Nach einem Höhepunkt der Sensibilität für Grünes Gedankengut Mitte der 80er Jahre (um Hainburg) sind heute unter Grün-SympathisantInnen folgende Grundeinstellungen charakteristisch:
. Ein Verdrängen globaler Bedrohungen (Ozonloch, Klimaveränderung).
. Nach wie vor sind Sensibilität und Aktionsbereitschaft bei konkreten, abgrenzbaren Anlaßfällen (Kraftwerksbau, Gentechnologie) gegeben.
. Man beginnt, Politik und Wirtschaft zu vertrauen (\"die müssen ohnehin für Mindeststandards sorgen\") bzw. Verantwortung zu delegieren, bei gleichzeitigem Rückgang der Bereitschaft, sich selbst zu engagieren bzw. zu solidarisieren. Bei Kaufentscheidungen stechen Preis und Gefälligkeit eines Produkts ökologische Überlegungen aus - nicht zuletzt, weil deren Mindesterfüllung vorausgesetzt wird. Dies bedeutet, daß die alleinige Kompetenz der Grünen in Ökofragen nicht mehr gilt.
Gefordert wird von den Grünen eine Schwerpunktsetzung auf Sozialpolitik, Umweltschutz und Demokratisierung, sowie neue Ideen in die Politik zu bringen. Während für die deklarierten Grünen Demokratie, Soziales und neue Ideen vordringlich sind, streichen potentielle WählerInnen eher die Umweltkompetenz hervor.

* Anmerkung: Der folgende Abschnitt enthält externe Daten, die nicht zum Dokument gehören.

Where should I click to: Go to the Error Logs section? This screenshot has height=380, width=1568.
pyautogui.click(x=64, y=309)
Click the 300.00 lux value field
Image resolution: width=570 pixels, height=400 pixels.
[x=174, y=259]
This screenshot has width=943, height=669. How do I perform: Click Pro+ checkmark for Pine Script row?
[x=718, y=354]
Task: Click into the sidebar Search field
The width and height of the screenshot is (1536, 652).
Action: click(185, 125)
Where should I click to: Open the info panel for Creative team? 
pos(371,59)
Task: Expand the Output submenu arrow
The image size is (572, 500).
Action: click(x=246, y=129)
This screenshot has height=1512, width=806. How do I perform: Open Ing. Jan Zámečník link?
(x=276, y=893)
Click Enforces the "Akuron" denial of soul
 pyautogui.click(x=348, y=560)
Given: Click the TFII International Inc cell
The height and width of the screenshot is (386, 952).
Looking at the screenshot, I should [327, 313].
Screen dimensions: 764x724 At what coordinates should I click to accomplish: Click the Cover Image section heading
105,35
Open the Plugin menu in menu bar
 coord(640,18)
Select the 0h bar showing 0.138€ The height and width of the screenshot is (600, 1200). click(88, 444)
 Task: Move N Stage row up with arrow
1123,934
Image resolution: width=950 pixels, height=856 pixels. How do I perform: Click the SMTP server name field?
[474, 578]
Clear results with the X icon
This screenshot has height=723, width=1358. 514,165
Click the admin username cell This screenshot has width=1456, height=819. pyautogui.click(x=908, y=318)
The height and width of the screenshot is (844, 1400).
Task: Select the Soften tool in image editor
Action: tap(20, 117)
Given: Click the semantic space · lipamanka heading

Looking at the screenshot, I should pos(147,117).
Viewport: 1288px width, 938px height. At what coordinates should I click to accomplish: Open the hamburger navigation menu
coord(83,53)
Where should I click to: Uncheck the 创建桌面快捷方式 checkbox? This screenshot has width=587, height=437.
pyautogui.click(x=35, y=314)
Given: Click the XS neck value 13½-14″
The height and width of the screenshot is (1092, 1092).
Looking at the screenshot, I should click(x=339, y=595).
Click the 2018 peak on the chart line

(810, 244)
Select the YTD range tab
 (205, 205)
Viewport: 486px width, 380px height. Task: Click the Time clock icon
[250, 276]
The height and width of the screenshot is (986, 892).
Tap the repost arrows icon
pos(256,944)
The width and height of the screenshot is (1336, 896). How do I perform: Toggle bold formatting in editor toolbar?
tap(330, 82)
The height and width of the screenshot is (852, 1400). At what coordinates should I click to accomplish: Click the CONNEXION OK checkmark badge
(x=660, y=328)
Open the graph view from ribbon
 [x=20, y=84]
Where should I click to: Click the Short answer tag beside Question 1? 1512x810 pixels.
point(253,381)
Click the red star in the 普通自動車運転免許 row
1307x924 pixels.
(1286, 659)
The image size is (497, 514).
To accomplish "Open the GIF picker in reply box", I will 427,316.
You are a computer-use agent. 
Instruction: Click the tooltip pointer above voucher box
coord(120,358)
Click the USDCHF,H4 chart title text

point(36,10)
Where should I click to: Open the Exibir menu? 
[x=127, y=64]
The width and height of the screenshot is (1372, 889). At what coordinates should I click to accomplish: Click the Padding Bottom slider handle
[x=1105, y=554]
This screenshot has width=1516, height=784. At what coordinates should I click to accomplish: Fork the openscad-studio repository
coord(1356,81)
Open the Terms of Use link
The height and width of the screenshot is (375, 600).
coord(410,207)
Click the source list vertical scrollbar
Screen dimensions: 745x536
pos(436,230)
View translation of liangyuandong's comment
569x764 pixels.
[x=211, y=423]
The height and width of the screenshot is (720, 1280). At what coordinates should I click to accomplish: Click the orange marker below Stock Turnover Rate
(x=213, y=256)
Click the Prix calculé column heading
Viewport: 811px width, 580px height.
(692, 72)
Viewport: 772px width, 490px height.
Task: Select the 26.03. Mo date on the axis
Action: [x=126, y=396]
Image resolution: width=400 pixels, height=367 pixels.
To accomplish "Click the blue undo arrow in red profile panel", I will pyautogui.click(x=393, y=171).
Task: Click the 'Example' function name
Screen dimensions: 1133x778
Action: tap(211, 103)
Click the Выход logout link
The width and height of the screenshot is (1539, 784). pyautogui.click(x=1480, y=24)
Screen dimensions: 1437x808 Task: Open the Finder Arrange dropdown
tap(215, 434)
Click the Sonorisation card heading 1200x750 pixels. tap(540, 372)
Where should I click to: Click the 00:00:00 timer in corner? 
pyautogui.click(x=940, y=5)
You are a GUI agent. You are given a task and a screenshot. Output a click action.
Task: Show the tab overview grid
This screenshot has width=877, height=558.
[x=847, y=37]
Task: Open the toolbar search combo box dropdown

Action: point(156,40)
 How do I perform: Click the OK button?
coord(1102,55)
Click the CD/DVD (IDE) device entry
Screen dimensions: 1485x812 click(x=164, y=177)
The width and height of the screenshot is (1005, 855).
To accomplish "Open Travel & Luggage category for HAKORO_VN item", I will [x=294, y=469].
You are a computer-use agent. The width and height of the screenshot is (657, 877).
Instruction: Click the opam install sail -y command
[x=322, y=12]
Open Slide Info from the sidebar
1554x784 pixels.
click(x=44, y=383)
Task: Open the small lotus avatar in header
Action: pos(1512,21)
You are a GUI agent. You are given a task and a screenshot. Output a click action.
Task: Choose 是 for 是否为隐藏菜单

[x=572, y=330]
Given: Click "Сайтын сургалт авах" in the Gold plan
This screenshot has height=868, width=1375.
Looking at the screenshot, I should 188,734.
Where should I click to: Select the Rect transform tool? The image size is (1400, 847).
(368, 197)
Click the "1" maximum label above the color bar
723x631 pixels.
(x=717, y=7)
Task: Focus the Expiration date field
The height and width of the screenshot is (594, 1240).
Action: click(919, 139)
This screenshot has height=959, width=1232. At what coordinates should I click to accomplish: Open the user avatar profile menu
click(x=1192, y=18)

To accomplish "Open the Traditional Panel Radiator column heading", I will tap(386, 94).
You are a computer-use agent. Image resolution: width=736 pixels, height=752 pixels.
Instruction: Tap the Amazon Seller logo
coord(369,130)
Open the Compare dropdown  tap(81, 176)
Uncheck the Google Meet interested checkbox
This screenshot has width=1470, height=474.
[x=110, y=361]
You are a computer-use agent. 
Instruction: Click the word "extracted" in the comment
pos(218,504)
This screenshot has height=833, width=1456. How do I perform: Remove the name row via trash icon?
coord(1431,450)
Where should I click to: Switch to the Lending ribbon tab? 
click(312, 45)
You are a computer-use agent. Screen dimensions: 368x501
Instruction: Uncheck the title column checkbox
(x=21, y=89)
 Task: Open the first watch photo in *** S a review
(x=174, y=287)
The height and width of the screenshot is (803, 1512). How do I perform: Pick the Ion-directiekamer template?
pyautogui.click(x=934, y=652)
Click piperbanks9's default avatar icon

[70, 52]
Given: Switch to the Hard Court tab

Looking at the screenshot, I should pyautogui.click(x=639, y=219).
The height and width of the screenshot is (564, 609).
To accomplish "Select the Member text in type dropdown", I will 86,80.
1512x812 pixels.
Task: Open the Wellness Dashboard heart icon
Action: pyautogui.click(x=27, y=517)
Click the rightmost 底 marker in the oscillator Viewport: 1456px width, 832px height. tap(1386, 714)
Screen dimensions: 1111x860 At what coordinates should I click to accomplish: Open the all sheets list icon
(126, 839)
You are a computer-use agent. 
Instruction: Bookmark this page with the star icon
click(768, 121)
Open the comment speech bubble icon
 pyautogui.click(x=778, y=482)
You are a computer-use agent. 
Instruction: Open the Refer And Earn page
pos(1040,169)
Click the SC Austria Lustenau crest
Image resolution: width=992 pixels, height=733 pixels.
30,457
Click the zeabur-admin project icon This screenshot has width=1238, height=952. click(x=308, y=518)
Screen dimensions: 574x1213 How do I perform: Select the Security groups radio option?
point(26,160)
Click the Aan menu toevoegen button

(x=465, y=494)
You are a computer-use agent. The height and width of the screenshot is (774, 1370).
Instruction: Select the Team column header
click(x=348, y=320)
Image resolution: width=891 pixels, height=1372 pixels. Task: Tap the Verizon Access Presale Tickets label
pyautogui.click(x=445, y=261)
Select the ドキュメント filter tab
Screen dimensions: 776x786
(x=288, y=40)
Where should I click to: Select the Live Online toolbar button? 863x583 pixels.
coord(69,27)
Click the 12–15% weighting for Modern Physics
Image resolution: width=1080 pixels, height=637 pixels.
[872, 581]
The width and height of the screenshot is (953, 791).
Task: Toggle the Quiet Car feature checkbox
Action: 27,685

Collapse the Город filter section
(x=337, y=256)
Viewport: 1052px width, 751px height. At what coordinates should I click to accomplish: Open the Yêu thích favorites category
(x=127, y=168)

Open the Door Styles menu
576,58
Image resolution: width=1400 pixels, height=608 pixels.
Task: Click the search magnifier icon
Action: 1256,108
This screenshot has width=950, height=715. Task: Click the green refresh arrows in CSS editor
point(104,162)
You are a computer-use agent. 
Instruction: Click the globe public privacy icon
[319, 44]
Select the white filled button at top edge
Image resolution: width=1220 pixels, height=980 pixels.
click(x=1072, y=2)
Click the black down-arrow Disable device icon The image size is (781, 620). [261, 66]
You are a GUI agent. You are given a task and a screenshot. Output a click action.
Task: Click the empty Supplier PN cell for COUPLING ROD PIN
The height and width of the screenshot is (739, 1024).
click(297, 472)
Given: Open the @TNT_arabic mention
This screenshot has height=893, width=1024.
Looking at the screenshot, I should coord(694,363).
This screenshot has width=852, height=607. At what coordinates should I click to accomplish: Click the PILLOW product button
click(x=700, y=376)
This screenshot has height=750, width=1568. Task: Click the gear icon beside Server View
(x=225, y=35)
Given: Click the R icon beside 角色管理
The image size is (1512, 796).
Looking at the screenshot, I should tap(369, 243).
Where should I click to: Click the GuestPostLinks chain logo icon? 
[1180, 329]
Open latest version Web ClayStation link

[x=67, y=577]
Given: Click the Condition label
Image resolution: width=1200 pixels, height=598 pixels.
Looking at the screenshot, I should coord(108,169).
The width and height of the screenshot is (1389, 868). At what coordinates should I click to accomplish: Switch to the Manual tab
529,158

Dies verdeutlicht die Herausforderung für die Partei, ihr Themenspektrum auszuweiten und damit die traditionelle Rolle bzw. Funktion hinter sich zu lassen, was auch bedeutet, daß die Kompetenzen der Grünen in diesen Bereichen den BürgerInnen erst vermittelt werden müssen.